Note: you may need to restart the kernel to use updated packages.




In [2]:
import time
import pandas as pd
from bs4 import BeautifulSoup
from selenium import webdriver
from selenium.webdriver.common.by import By
from selenium.webdriver.chrome.service import Service
from selenium.webdriver.support.ui import WebDriverWait
from selenium.webdriver.support import expected_conditions as EC
from selenium.webdriver.support.select import Select
from webdriver_manager.chrome import ChromeDriverManager

def scrape_racefacer(kart_id, kart_name):
    """
    Scrape RaceFacer data for a specific kart type.
    
    Args:
        kart_id: The value attribute of the kart option (e.g., "1099")
        kart_name: The display name of the kart (e.g., "SR5")
    """
    # 1. Setup the Browser (Chrome)
    options = webdriver.ChromeOptions()
    # options.add_argument("--headless")  # Uncomment this line if you don't want to see the browser window
    driver = webdriver.Chrome(service=Service(ChromeDriverManager().install()), options=options)
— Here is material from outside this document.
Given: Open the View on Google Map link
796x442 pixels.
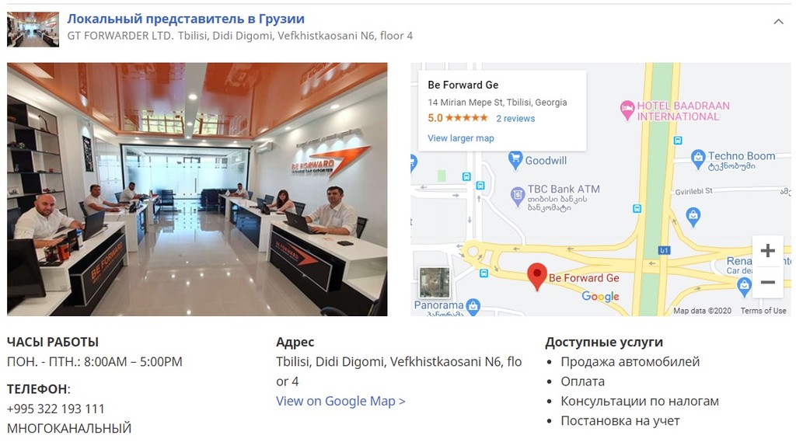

    url = "https://www.racefacer.com/en/karting-tracks/pakistan/2f2fislamabad"
    print(f"\n{'='*60}")
    print(f"Scraping {kart_name} (ID: {kart_id})")
    print(f"{'='*60}")
    print(f"Opening {url}...")
    driver.get(url)

    # Allow initial load
    time.sleep(3)

    # Select the specific kart type from the kart_id dropdown
    print(f"Selecting '{kart_name}' from kart dropdown...")
    try:
        kart_select = WebDriverWait(driver, 10).until(
            EC.presence_of_element_located((By.NAME, "kart_id"))
        )
        
        select = Select(kart_select)
        select.select_by_value(kart_id)
        print(f"✓ Selected '{kart_name}' successfully")
        
        # Wait for page to reload/update with selected kart data
        time.sleep(5)
        print("✓ Page updated with kart-specific data")
        
    except Exception as e:
        print(f"✗ Could not select kart type: {e}")
        driver.quit()
        return

    # Select "All time" from the Period dropdown
    print("Selecting 'All time' from Period dropdown...")
    try:
        period_select = WebDriverWait(driver, 10).until(
            EC.presence_of_element_located((By.NAME, "period"))
        )
        
        select = Select(period_select)
        select.select_by_value('all')
        print("✓ Selected 'All time' successfully")
        
        # Wait for page to reload/update with all-time data
        time.sleep(5)
        print("✓ Page updated with all-time data")
        
    except Exception as e:
        print(f"✗ Could not set period to 'All time': {e}")
        print("Proceeding with default period (Year)...")

    previous_row_count = 0

    # 2. Loop to load all data
    while True:
        try:
            # Count current loaded rows
            rows = driver.find_elements(By.CLASS_NAME, "row")
            current_row_count = len(rows)
            
            print(f"Rows loaded so far: {current_row_count}")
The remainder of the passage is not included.